A cash flow analysis of SERS provides another revealing perspective. Since June 2018 just before Lamont took office, the unfunded liability (future pension costs that are not covered by assets) declined (improved) by only $1.1 billion, from $21.2 billion at the end of fiscal 2018 to $20.1 billion at last fiscal year end, June 30, 2023, according to the latest Valuation Report of the independent actuaries, Cavanagh Macdonald. That’s not progress, especially after adding $5 billion of special deposits resulting from the fiscal guardrails that Lamont is fond of bragging about.

Here’s what happened. While SERS assets increased from $13.0 billion to $21.8 billion, the future pension liability increased from $34.2 billion to $42.0 billion. Since the Actuaries did not change their methodology and the number of employees went down about 2,000, the increased future pension liability can only result from higher wages which the actuaries compute will turn into much higher pension benefits in the future.

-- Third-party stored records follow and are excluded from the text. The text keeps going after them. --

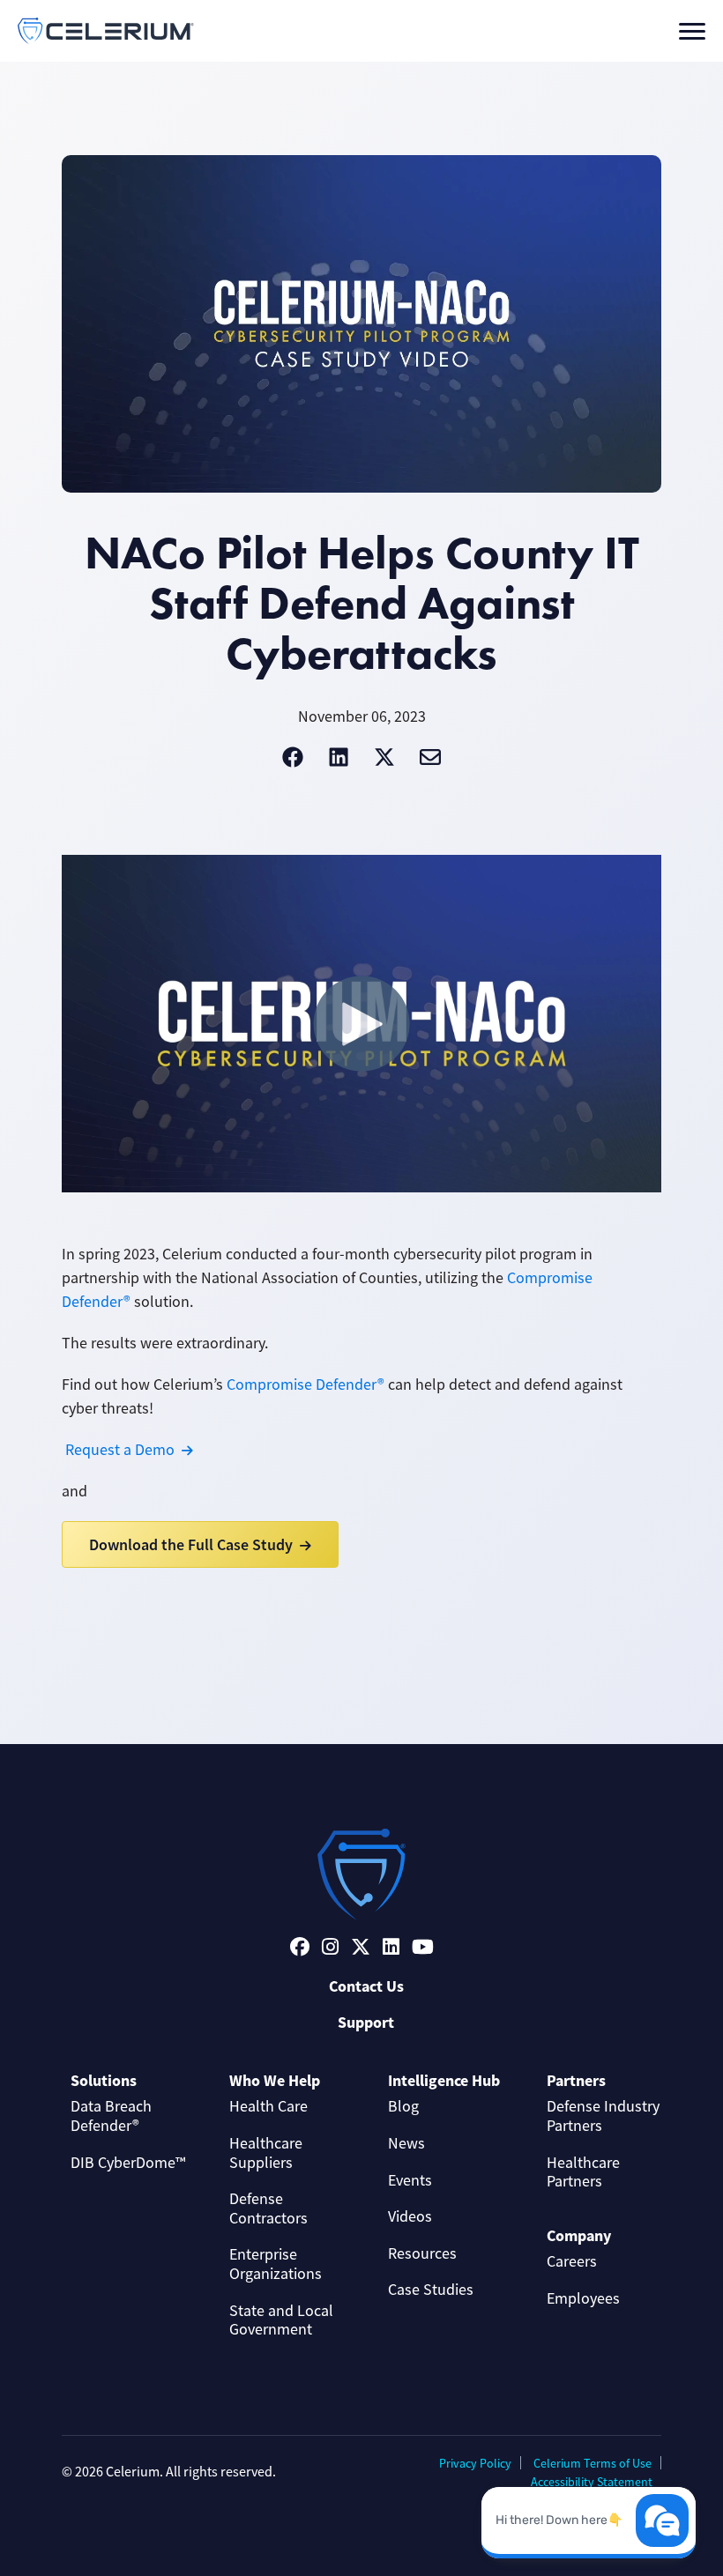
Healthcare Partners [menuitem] (583, 2172)
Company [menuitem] (579, 2235)
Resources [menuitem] (422, 2253)
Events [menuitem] (410, 2180)
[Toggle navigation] (692, 31)
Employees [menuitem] (583, 2298)
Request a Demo (120, 1449)
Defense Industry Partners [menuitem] (603, 2116)
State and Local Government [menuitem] (281, 2320)
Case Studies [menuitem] (430, 2289)
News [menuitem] (406, 2143)
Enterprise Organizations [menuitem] (275, 2264)
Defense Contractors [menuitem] (268, 2208)
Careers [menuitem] (572, 2261)
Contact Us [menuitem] (366, 1986)
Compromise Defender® (305, 1384)
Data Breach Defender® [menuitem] (111, 2116)
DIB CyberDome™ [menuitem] (128, 2162)
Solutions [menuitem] (104, 2080)
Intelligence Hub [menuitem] (444, 2080)
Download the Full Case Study (191, 1544)
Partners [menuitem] (576, 2080)
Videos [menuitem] (410, 2216)
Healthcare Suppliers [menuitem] (265, 2153)
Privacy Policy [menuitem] (475, 2463)
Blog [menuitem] (403, 2106)
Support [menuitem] (366, 2022)
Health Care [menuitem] (268, 2106)
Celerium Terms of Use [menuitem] (592, 2463)
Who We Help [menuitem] (274, 2080)
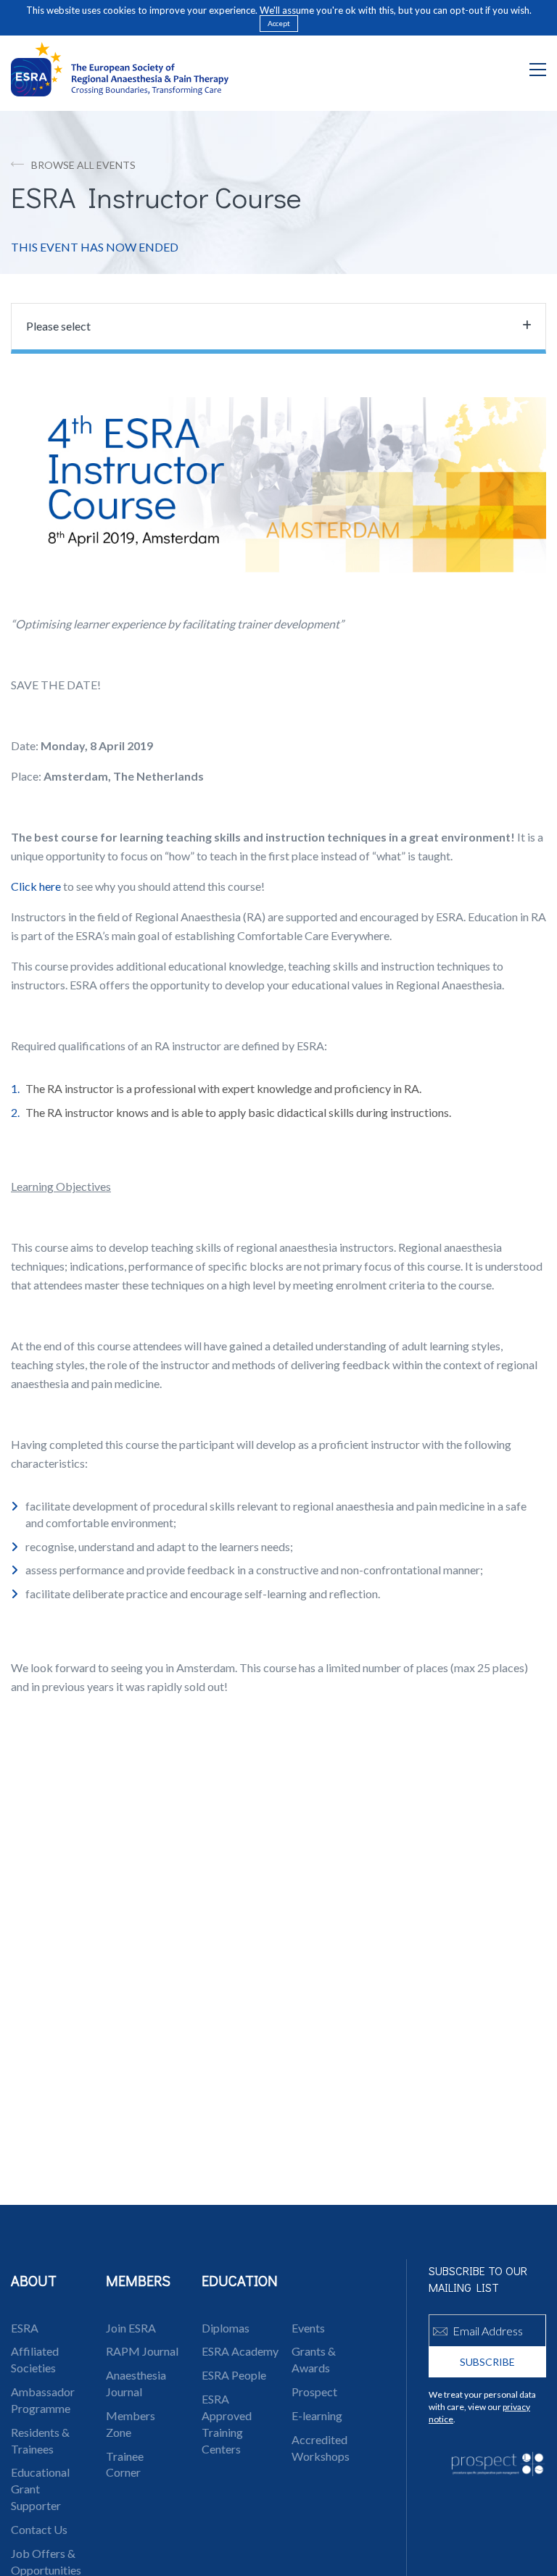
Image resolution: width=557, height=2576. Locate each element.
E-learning (317, 2415)
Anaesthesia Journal (136, 2383)
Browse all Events (83, 165)
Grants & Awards (314, 2359)
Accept (279, 23)
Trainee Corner (125, 2464)
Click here (36, 886)
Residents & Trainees (40, 2440)
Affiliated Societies (35, 2359)
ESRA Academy (240, 2351)
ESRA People (234, 2375)
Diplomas (225, 2328)
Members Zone (130, 2424)
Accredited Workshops (321, 2447)
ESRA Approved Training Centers (227, 2424)
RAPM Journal (142, 2351)
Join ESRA (131, 2328)
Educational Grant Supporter (40, 2488)
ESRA (24, 2328)
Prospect (314, 2391)
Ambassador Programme (43, 2400)
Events (308, 2328)
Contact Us (39, 2529)
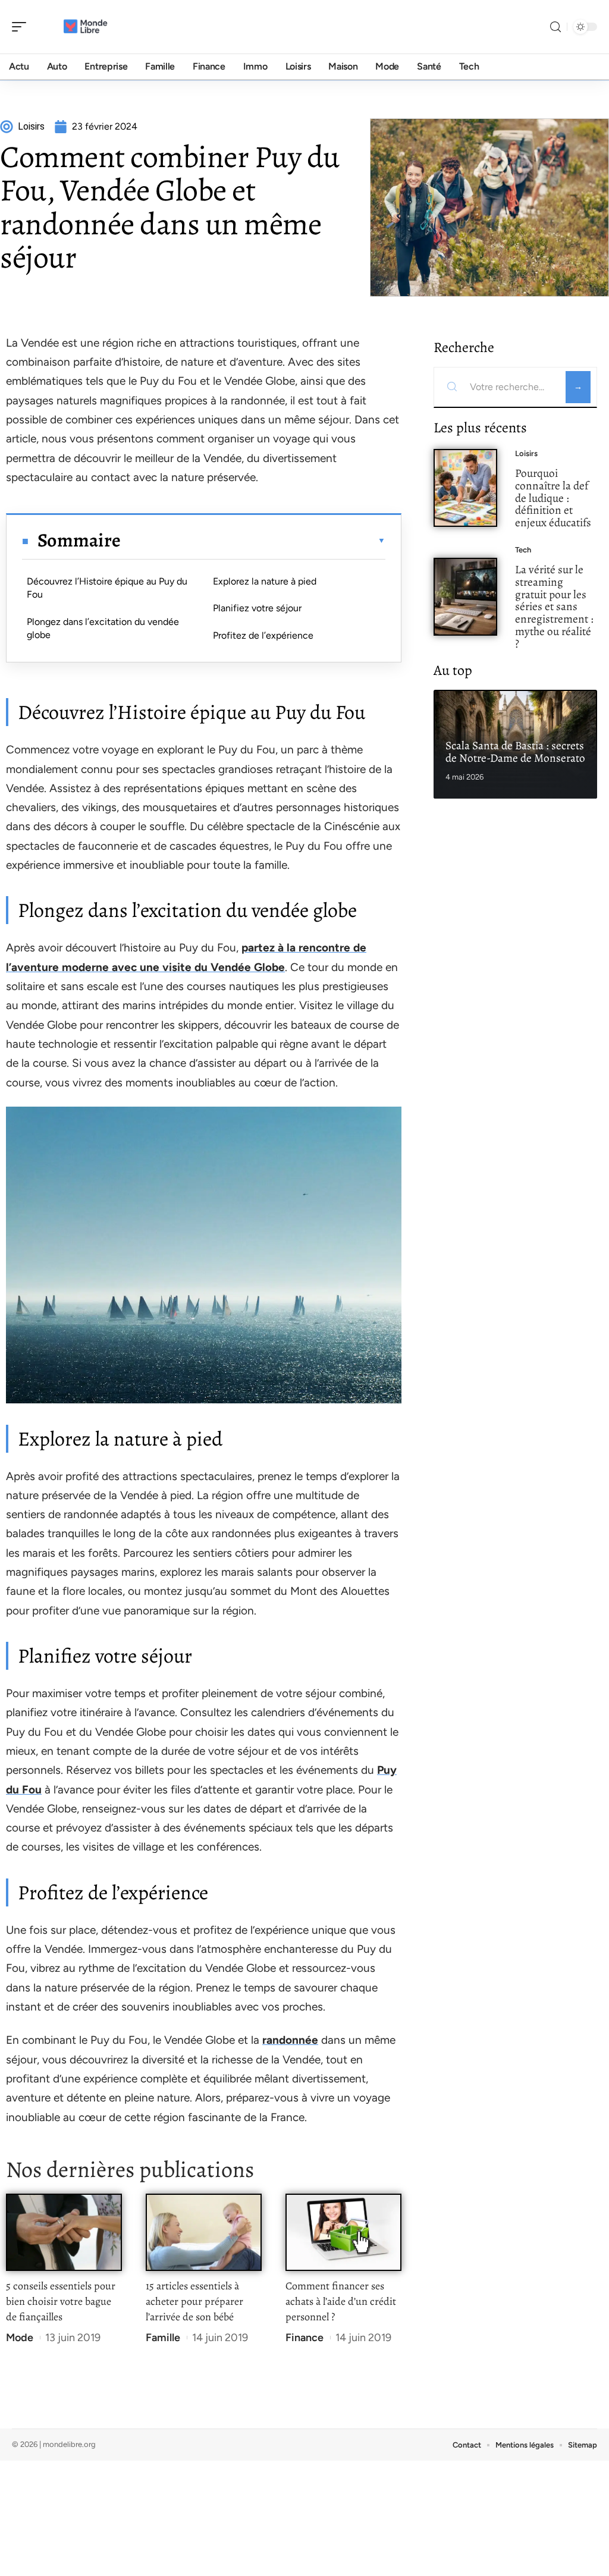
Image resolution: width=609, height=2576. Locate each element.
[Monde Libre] (85, 27)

If state senators and representatives have the courage to touch the 3rd rail and reject Lamont’s new 4.5% wage bump for state employees, the employees will still have received a 27% compound wage increase over the six years of Lamont’s time in office. That should be enough. That might bring Nutmeg State employee compensation in line with national norms, something elementally fair. That might begin to improve the funding level of SERS, something fundamentally prudent.